Gap has paid its largely part-time U.S. workforce at least $10 an hour since 2015.
2. McDonald's

CEO pay vs. worker pay: 3,101 times bigger
CEO Steve Easterbrook earns nearly $21.8 million as the leader of the most recognizable fast-food chain on Earth. That would buy a lot of McDoubles, even without Easterbrook's likely staff discount!
His employees typically take home far, far less: a little over $7,000 per year.
McDonald's is known for relying on part-time help. For years, Mickey D's has faced strikes and other protests demanding it pay its workers at least $15 an hour. Instead, the company has beefed up education benefits for employees.
1. Mattel

CEO pay vs. worker pay: 4,987 times bigger
Mattel — the giant toymaker best known for its Barbie dolls and Hot Wheels cars — doesn't play around when it comes to compensating its top executive. As a result, the company has the largest CEO-to-worker pay gap in this study.

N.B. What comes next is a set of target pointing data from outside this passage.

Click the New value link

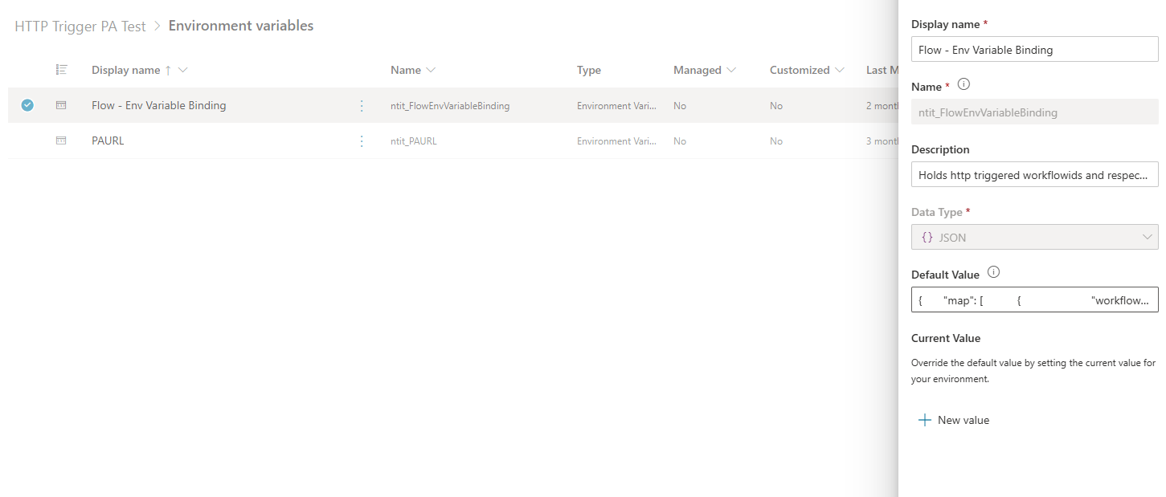(962, 419)
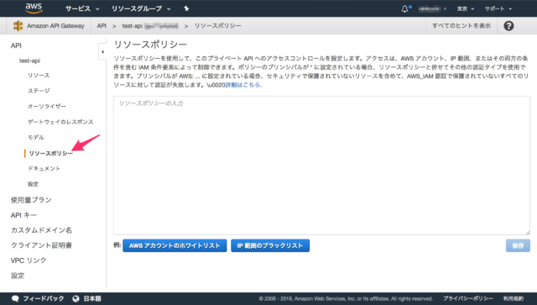Image resolution: width=537 pixels, height=305 pixels.
Task: Click the globe language icon
Action: 76,298
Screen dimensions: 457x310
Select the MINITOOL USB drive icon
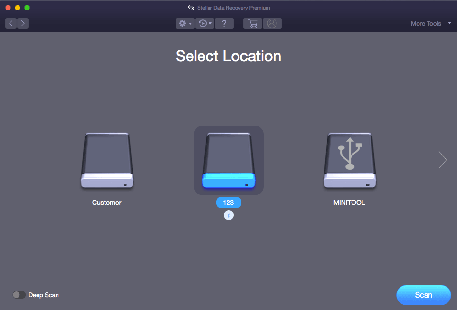point(350,160)
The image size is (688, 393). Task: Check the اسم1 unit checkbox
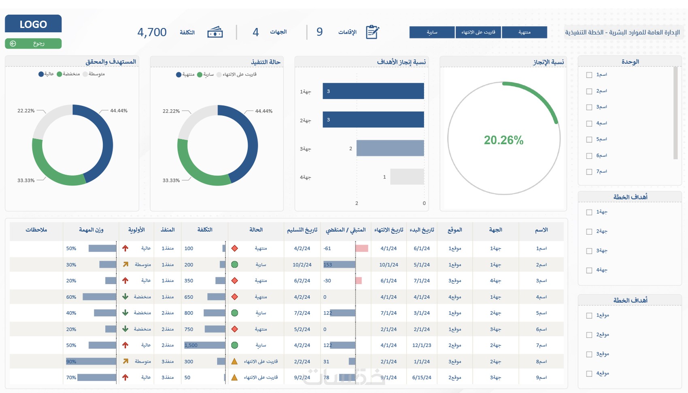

Then-CEO Margo Georgiadis was paid just under $31.3 million in 2017. That's about 5,000 times more than the median pay of Mattel workers, which is just under $6,300 a year.
Mattel told CNN that more than half of its employees work at manufacturing plants in Asia. The company also explained that Georgiadis made so much because she was given hefty one-time stock grants when she joined the company last year.